Feature importance in deep learning

@johnkeefe absolutely! I also updated the code a bit more, as I wasn’t quite satisfied. This one now has a progress bar to know which variable (out of the total #) you are at, along with another column for that particular variables type (as this was something I found quite confusing to go back and forth on).

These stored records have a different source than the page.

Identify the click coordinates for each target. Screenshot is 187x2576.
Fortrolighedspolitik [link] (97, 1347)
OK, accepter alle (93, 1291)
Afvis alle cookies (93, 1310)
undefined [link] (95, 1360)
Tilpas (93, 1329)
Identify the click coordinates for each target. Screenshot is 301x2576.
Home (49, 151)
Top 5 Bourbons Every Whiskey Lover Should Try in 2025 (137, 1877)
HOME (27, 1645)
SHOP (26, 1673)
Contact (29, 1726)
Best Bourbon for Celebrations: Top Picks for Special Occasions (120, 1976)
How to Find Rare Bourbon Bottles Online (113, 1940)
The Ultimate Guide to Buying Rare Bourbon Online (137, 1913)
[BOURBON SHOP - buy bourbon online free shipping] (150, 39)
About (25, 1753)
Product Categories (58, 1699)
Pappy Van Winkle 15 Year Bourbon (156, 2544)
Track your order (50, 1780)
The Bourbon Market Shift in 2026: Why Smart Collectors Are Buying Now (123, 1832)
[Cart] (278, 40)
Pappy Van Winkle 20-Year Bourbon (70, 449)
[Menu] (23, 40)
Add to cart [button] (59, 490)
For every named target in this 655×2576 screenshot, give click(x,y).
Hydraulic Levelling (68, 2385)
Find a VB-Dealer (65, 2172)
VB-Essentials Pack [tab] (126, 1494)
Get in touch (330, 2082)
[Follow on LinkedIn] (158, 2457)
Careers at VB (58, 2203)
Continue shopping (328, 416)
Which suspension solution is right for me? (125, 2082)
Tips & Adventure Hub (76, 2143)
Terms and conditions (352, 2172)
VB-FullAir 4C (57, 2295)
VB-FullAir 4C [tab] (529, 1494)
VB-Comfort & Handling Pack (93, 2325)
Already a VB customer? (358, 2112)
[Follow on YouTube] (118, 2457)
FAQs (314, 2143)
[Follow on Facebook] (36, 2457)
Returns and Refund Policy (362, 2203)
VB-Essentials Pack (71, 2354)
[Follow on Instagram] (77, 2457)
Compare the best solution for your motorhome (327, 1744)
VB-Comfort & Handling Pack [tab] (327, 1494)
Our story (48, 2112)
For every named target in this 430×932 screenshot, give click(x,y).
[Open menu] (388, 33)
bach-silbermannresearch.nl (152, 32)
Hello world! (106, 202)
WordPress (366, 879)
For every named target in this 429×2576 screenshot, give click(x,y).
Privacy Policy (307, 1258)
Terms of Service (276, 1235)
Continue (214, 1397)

def feature_importance(learn:Learner): 
    pd.options.mode.chained_assignment = None
    # based on: https://medium.com/@mp.music93/neural-networks-feature-importance-with-fastai-5c393cf65815
    data = learn.data.train_ds.x
    cat_names = data.cat_names
    cont_names = data.cont_names
    loss0=np.array([learn.loss_func(learn.pred_batch(batch=(x,y.to("cpu"))), y.to("cpu")) for x,y in iter(learn.data.valid_dl)]).mean()
    #The above gives us our ground truth percentage for our validation set
    fi=dict()
    types=[cat_names, cont_names]
    with tqdm(total=len(data.col_names)) as pbar:
      for j, t in enumerate(types): # for all of cat_names and cont_names
        for i, c in enumerate(t):
          loss=[]
          for x,y in (iter(learn.data.valid_dl)): # for all values in validation set
            col=x[j][:,i] # select one column of tensors
            idx = torch.randperm(col.nelement()) # generate a random tensor
            x[j][:,i] = col.view(-1)[idx].view(col.size()) # replace the old tensor with a new one
            y=y.to('cpu')
            loss.append(learn.loss_func(learn.pred_batch(batch=(x,y)), y))
          pbar.update(1)
          fi[c]=np.array(loss).mean()-loss0
    d = sorted(fi.items(), key=lambda kv: kv[1], reverse=True)
    
    df = pd.DataFrame({'Variable': [l for l, v in d], 'Importance': np.log1p([v for l, v in d])})
    df['Type'] = ''
    for x in range(len(df)):
      if df['Variable'].iloc[x] in cat_names:
        df['Type'].iloc[x] = 'categorical'
      if df['Variable'].iloc[x] in cont_names:
        df['Type'].iloc[x] = 'continuous'
    return df

4 Likes